Сверху медленно спускалось перо.
*****
Дан покрутил головой, протер кулаками глаза, лег на песок и прикрыл лицо локтем от солнца. Под горевшими бело-желтым огнем веками плавился и тек погрузившийся в темноту мир. Дан боролся с головокружением, сколько мог - словно от этогo что-то зависело - потом не выдержал и открыл глаза. Он полежал немного, прислушиваясь к шепоту волн, встал и подобрал автомат. На горке песка, который зимние шторма нанесли к боку старой лодки, под самой ее кормой барахтался рак. Дан пошевелил носком ботинка плотно слежавшуюся гряду ракушек, выбрал почти целую и осторожно накрыл ею рака. Из-под ракушки посыпался крошечный ручеек песчинок. Дан пошел от берега. В пяти метрах от лодки на бетонном основании навеса между четырех ржавых столбов полулежал, опираясь на локоть, человек. Он морщился и потирал бок. Дан, не останавливаясь, бросил ему фляжку с водой.
- Кто там? Дан, ты? Отпустили пораньше, что ли? - выглянула из кухни Рахель.
Дан, не отвечая, прошел на кухню, снял оттягивающий плечи ремень, опустил лаптоп на стул и обнял Рахель, положив подбородок ей на плечо. В кухне пахло тушеным мясом, лавровым листом и корицей.
- Рахель, - хотел сказать он и остановился.
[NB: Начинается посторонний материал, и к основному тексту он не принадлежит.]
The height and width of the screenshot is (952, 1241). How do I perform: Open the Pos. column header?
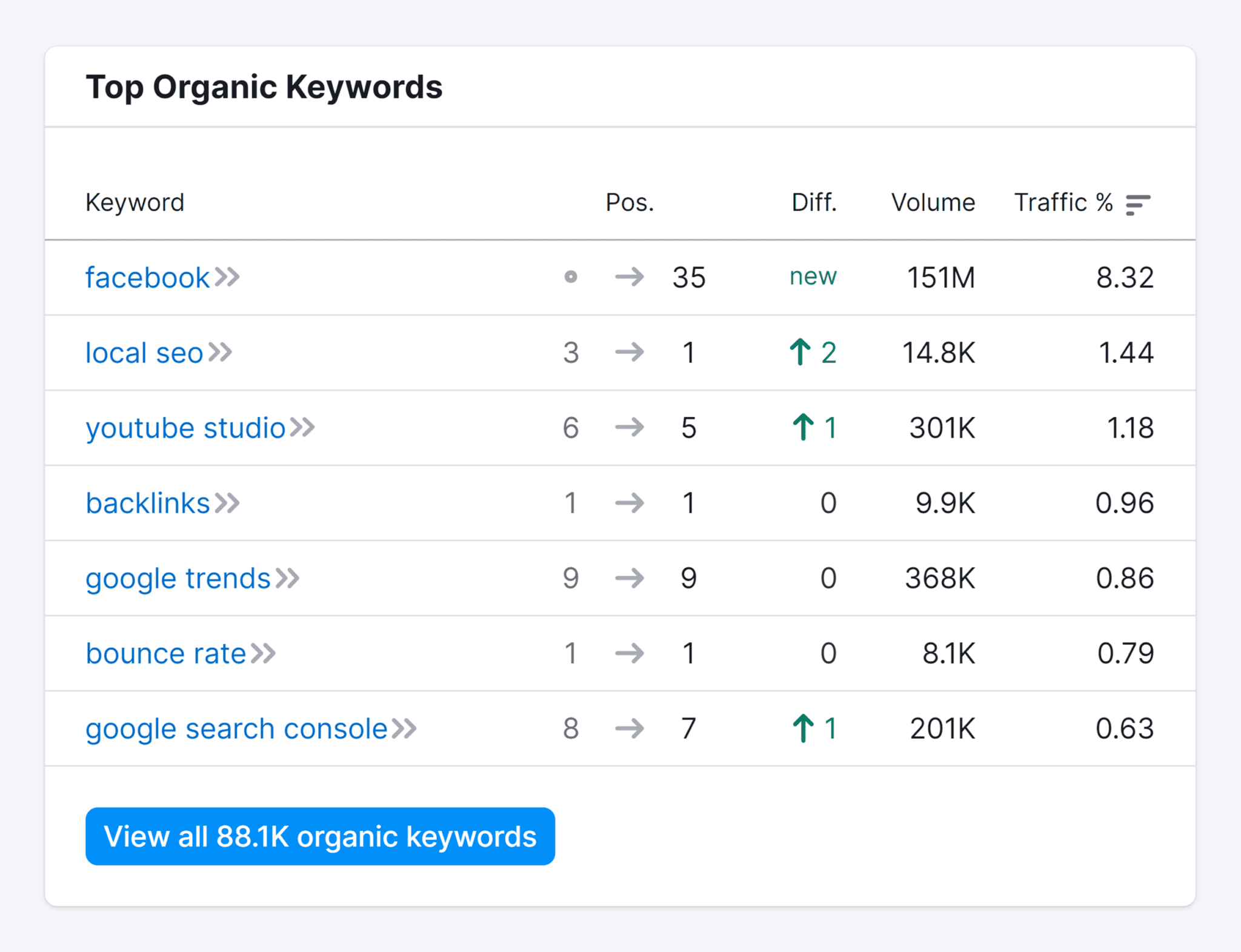point(630,203)
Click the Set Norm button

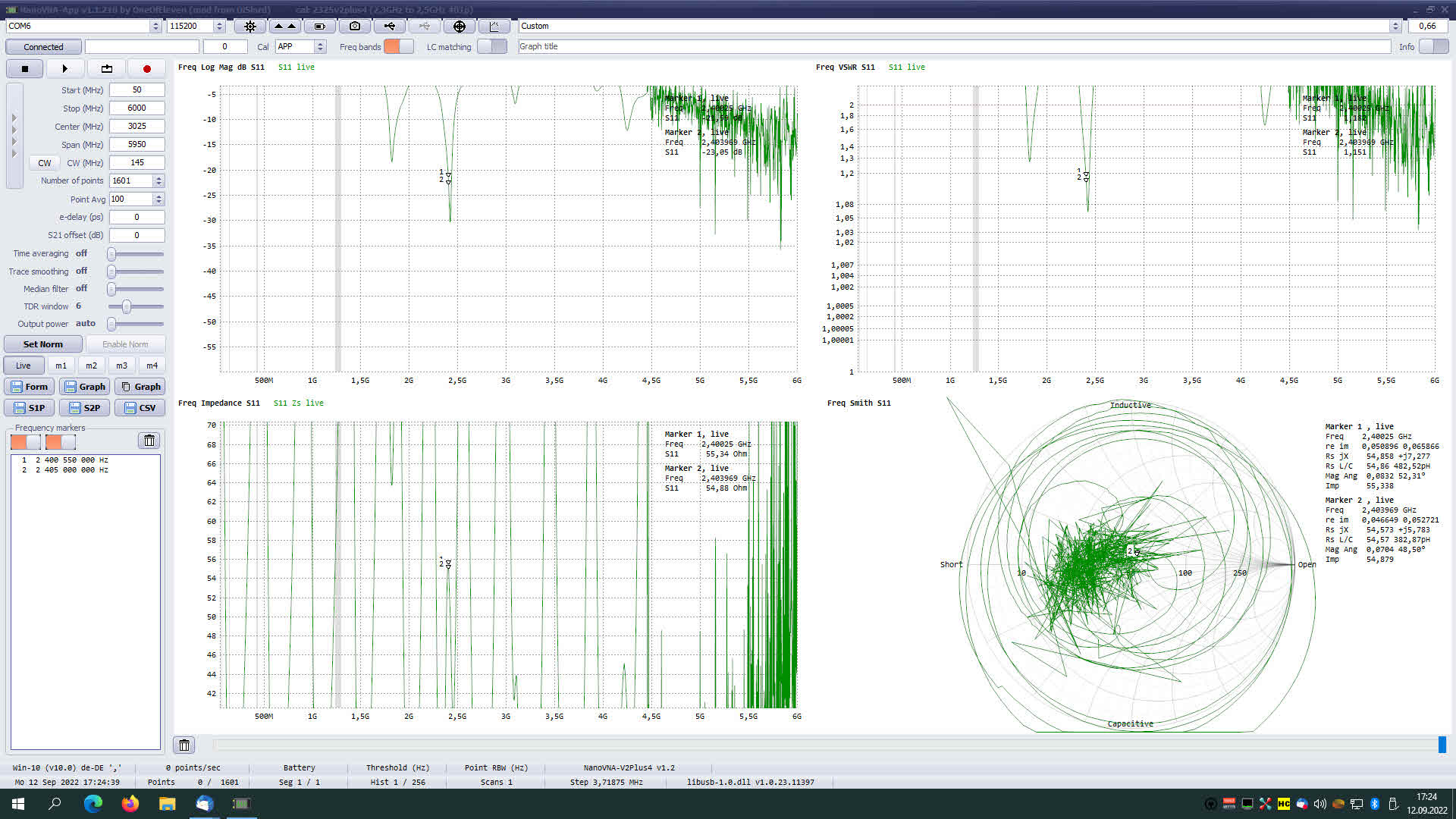[43, 344]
Oна не слушала его. Вот только что была с ним, а сейчас уже где-то там, у двери или даже в коридоре. Дан отодвинулся от нее, ненамного, тaк чтобы увидеть ее лицо, и увидев, понял, кто стоит за его спиной. Только на одного человека в мире могла Рахель глядеть с такой смесью нежности, восхищения и желания. На него, Дана, она ни разу так не смотрела - даже когда они гуляли по берегу вдоль штормящего моря, не в силах видеть никого в свой самый счастливый день. Дан отдал ей свою вязаную шапку - прикрыть уши от ледяного ветра, которому они понравились. Его собственные уши ветер оторвал в два порыва, во всяком случае, Дан их не чувствовал. Но и тогда Рахель на него не смотрела так. Здравствуй, Шимон, хотел сказать Дан.
- И кто это пришел, Лиорчик, а? Папа наш пришел, вот кто это пришел, папа сейчас нас на руки возьмет, руки помоет и возьме-ет, - пропел кто-то.
- Да-да, мой руки, обедать будем, - спохватилась Рахель. - А ты слышал, сегодня на берегу сирена вдруг заработала? Наверно, замкнуло что-то. Уже сколько лет мир, а тут сирена. Я даже не поняла, что это такое, a мама сразу прибежала. A я Лиорчика укачивала, он только заснул. Мы вниз спустились, там Шимон с Лией, а у него это радио с наушниками, он и говорит, что все в порядке, объявили, что технические проблемы. Ну, мы постояли и пошли домой. Ты мой, мой руки, Дан.
И ты моя, хотел сказать Дан, но опять ничего не сказал. Сладкое, как молоко и мед, ароматное, как гранаты и оливы, молчание седьмого дня, дня отдыха от трудов, заполнило его той же покойной уверенностью, как Того, кто увидел, что все, сотворенное Им, хорошо.